Moncton s’incline à Saint-Jean

Il y a des défaites qui pincent un peu plus que les autres. Perdre 4 à 1 contre les Sea Dogs de Saint-Jean n’a rien de déshonorant. Mais quand cette victoire, acquise devant une salle comble de 6438 au Harbour Station, procure en plus le titre de division à ses rivaux provinciaux, ça pince encore un peu plus.

La troupe de Danny Flynn a mérité samedi soir un premier titre de la section des Maritimes depuis la saison 2011-2012 et un quatrième dans l’histoire de la concession.

Sam Povorozniouk a dirigé l’attaque des gagnants avec un but et une passe.

L’entraîneur Darren Rumble a parlé du mauvais début de match de sa bande pour expliquer le revers.

«Nous aurions pu marquer au moins trois buts en première période  parce que nous avons généré plusieurs bonnes chances de compter. Mais on s’est retrouvé derrière 0-3 en début de deuxième période», analyse-t-il.

«J’ai retiré (Keven) Bouchard, juste pour changer le momentum, et ça a fonctionné pour un moment. Nous avons repris de la vigueur en marquant un but (celui de Cameron Askew), mais nous avons été incapables de garder ce rythme.»

Rumble affirme que son équipe a fourni un effort correct, sans plus. «On a manqué de mojo autour du filet. Nous n’avons pas été capables de générer assez de chances de marquer en troisième période. Notre avantage numérique n’a pas été très bon et nous aurions dû montrer un peu plus d’énergie, jouer plus avec un sentiment d’urgence, surtout devant leur filet», explique l’entraîneur des Wildcats (36-20-9-1, 82pts).

Sauf que l’entraîneur ne voulait pas en faire tout un plat. Il n’est pas du tout inquiet après cette performance ordinaire. «Nous avons joué du bon hockey depuis un bout de temps. Je ne peux pas dire que nous avons eu un véritable mauvais match récemment. Nous n’avons pas été extraordinaires samedi soir, mais c’est seulement une partie.»

De plus, Rumble savait très bien que les Ses Dogs  (42-18-5-0, 89pts) voulaient venger leur échec de 7 à 4 subi au Colisée de Moncton, mercredi dernier.

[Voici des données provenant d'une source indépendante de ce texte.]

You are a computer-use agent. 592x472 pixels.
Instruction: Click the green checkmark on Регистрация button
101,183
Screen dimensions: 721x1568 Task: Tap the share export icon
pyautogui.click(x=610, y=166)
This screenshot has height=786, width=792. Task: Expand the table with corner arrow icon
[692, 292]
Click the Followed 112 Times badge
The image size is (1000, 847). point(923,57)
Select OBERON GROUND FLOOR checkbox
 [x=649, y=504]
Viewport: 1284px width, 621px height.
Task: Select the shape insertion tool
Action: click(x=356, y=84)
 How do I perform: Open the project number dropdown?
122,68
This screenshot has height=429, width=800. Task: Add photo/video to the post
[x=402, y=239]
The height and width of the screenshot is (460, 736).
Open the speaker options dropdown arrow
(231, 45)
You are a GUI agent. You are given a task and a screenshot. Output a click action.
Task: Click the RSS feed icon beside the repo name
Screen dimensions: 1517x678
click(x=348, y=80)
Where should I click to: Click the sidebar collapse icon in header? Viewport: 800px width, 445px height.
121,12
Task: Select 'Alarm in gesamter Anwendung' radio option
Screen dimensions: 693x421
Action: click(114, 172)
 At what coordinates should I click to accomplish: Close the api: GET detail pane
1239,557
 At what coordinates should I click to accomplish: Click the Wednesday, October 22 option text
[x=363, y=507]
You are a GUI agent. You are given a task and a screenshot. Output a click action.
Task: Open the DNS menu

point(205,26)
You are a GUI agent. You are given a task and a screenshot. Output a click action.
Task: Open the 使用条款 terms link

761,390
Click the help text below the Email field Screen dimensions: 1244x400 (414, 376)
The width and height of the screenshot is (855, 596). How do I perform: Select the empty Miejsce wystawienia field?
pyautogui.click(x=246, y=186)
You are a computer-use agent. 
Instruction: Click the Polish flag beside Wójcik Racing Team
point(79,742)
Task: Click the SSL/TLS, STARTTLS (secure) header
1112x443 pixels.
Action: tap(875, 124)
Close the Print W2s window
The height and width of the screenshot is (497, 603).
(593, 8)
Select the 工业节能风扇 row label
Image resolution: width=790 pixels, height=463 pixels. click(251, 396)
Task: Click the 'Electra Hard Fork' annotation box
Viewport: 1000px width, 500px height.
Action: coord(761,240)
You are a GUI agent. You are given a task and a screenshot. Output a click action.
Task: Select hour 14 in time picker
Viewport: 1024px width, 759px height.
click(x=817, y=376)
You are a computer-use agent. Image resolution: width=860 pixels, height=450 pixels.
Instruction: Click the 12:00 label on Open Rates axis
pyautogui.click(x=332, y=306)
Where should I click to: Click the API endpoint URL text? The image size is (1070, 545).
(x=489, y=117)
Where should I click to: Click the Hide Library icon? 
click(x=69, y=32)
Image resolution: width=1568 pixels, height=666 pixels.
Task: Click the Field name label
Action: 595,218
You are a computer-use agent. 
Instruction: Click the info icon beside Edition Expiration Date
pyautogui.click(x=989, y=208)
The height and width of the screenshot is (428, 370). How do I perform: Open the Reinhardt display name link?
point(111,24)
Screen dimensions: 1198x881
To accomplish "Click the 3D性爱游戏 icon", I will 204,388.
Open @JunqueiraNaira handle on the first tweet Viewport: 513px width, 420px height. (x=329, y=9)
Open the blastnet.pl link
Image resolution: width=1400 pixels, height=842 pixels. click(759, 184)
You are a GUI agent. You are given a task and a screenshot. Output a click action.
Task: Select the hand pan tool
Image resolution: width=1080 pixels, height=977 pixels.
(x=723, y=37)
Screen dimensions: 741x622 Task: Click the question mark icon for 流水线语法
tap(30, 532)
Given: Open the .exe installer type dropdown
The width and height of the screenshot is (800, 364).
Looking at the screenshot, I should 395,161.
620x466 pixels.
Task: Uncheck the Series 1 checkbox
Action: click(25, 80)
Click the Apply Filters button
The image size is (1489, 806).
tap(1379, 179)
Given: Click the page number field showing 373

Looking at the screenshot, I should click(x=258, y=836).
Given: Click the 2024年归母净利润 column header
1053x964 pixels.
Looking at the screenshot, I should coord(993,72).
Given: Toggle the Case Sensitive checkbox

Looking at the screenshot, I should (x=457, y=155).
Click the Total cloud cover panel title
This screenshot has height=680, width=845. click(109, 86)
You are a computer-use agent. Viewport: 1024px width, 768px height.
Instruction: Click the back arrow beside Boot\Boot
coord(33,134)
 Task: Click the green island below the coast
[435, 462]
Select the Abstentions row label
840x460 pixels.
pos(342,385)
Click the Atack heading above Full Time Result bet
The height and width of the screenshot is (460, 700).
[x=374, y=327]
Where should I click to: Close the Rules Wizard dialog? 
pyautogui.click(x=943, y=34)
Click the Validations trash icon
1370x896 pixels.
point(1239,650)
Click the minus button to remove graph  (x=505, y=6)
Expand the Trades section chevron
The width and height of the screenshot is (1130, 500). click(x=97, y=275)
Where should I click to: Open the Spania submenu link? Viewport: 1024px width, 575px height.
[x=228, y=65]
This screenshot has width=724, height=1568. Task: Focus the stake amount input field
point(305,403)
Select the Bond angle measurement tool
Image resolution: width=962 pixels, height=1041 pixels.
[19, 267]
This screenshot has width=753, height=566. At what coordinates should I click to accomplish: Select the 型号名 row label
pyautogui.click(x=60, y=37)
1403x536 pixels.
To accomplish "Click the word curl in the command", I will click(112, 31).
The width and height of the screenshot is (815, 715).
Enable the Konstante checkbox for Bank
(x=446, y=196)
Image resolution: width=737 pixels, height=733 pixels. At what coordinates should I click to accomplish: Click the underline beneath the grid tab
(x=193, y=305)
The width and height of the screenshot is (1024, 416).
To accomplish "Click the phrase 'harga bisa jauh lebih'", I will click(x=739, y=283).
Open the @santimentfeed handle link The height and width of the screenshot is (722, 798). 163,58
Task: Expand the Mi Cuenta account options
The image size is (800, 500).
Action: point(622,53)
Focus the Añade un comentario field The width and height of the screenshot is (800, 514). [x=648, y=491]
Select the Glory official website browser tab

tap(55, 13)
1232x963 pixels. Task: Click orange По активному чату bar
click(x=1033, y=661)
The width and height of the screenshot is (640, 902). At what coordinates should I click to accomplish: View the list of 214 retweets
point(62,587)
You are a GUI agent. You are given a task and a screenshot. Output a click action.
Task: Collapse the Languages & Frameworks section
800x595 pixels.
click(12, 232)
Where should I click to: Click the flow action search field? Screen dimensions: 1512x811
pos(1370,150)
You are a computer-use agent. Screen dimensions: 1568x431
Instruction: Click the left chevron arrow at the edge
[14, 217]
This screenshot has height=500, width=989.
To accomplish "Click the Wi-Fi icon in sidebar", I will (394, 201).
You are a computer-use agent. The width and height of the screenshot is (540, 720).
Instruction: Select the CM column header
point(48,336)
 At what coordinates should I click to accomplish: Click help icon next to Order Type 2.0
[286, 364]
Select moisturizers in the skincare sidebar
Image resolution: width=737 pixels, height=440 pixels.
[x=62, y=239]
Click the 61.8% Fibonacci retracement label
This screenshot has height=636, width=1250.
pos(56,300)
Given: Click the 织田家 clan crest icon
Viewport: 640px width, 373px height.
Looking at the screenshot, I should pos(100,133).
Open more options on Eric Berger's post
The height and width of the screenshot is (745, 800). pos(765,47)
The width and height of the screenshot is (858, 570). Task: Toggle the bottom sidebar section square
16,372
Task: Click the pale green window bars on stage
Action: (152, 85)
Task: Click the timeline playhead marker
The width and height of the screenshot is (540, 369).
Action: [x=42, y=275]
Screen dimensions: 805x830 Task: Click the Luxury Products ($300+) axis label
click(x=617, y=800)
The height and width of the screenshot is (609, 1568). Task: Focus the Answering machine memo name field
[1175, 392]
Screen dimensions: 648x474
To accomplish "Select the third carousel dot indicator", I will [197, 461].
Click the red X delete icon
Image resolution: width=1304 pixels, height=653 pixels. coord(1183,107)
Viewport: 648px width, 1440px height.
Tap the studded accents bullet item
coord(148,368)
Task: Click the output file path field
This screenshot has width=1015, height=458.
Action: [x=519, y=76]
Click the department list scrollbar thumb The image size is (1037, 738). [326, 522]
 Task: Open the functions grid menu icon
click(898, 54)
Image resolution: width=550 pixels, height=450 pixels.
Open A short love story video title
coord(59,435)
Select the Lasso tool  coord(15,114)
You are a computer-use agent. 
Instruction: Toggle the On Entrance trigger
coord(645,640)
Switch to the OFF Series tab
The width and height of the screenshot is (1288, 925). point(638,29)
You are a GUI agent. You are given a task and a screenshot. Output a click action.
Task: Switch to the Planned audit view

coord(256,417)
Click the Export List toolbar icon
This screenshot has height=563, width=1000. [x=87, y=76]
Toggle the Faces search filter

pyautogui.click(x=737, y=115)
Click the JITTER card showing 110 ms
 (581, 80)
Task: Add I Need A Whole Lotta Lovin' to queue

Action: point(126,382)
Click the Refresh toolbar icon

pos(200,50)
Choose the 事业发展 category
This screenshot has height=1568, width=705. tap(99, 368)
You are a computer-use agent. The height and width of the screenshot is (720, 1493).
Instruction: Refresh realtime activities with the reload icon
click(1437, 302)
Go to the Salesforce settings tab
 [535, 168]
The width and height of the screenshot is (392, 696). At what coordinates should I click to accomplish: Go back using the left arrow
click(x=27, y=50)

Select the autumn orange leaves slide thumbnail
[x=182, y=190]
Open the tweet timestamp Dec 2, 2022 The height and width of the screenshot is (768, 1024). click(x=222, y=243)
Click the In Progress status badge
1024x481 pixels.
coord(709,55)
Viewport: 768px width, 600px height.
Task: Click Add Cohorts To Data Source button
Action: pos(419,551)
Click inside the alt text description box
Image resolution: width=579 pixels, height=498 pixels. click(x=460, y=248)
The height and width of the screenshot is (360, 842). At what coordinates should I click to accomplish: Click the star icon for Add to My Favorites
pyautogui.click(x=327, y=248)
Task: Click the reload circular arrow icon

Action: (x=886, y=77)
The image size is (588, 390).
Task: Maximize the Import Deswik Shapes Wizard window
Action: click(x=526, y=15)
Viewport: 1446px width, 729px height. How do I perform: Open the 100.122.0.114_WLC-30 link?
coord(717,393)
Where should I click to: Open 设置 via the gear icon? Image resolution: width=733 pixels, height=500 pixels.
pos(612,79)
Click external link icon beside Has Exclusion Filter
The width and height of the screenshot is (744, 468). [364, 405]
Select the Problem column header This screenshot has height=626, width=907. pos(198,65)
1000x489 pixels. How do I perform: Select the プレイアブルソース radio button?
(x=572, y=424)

«C’est quelque chose qui se produit très souvent au hockey. Quand deux équipes jouent deux parties de suite l’une contre l’autre, une équipe est furieuse d’avoir perdu et l’autre est un peu complaisante après une victoire. Chaque fois qu’une équipe remporte un match chargé d’émotions, elle va perdre le suivant parce que c’est pratiquement impossible de reproduire ce même degré d’émotion. C’est un peu comme un programme double au baseball. C’est rare de voir la même remporter les deux parties.»